India: ‘the pharmacy of the developing world’

photo: Ivy Lahon/Save the Children
photo: Ivy Lahon/Save the Children

 

I was recently on a trip to India, and as I’m liable to do, on my way back home I went to the airport pharmacy in New Delhi International Airport. Surprisingly, there was a much longer queue there than anywhere else in duty-free. But it wasn’t because everyone needed something to sort out their stomachs. The real reason the line was so long was because people from other countries could get all of the medicines they might get at home but for much, much less.

That scene at Delhi airport is a pretty good metaphor for what’s happening in much of the world today. India supplies nearly all of the developing world’s high-quality, inexpensive generic medicines. All of the most important global health programmes – including PEPFAR and the Global Fund Against AIDS, TB and Malaria – also get their medicines from India generic drug-makers. Médecins sans Frontières has gone so far as call India “the pharmacy of the developing world”.

As the United States and other countries move to develop their trade relations with Prime Minister Modi’s administration, it’s important to keep this in mind. Developed country governments need to allow the Indian government to maintain the legal protections it has put in place to ensure that poorest and most marginalised people around the world have access to the most affordable medicines possible.

Almost two decades ago, India modified its intellectual property laws in order to meet the requirements of the World Trade Organisation. While, as required, it introduced patent laws giving companies temporary monopolies over new medicines they had discovered, it attempted to balance the impact of this with a number of internationally sanctioned protections to safeguard public health. Unfortunately, many of these protections are being threatened by developed countries’ trade agendas without enough consideration of the impact it would have on most of the world.

Ultimately, what we want to see is countries move towards public health systems that ensure that as many medicines are as easily available and accessible for as many people as possible. But while this is a goal that we need to push for, in most places the reality is still that people need to pay for their medicines out of their own pockets. In fact, in many developing countries medicines account for the majority of money that people spend out of their pockets on health. And that’s even with the low-cost generics that are flowing out of India, so imagine if that pipeline were to be shut.

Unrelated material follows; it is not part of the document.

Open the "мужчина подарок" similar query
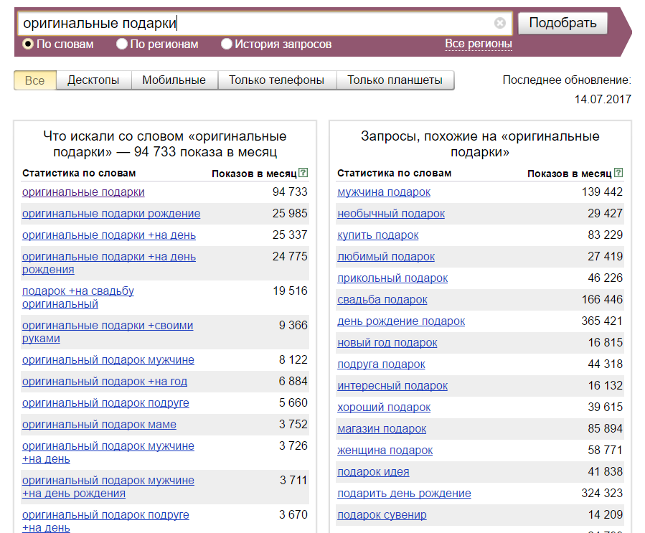The image size is (645, 533). [384, 192]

International trade law allows and human rights obligate the Indian government to make use of all of the tools at its disposal to ensure that medicines are as affordable as possible to its people. What this may mean is that, at times, it is allowed to limit the impact of intellectual property on the price of new medicines, while at the same time making sure that it is strengthening health systems to ensure that those medicines actually get to the people that need them. But what it also means that other countries have to respect India’s right to do so.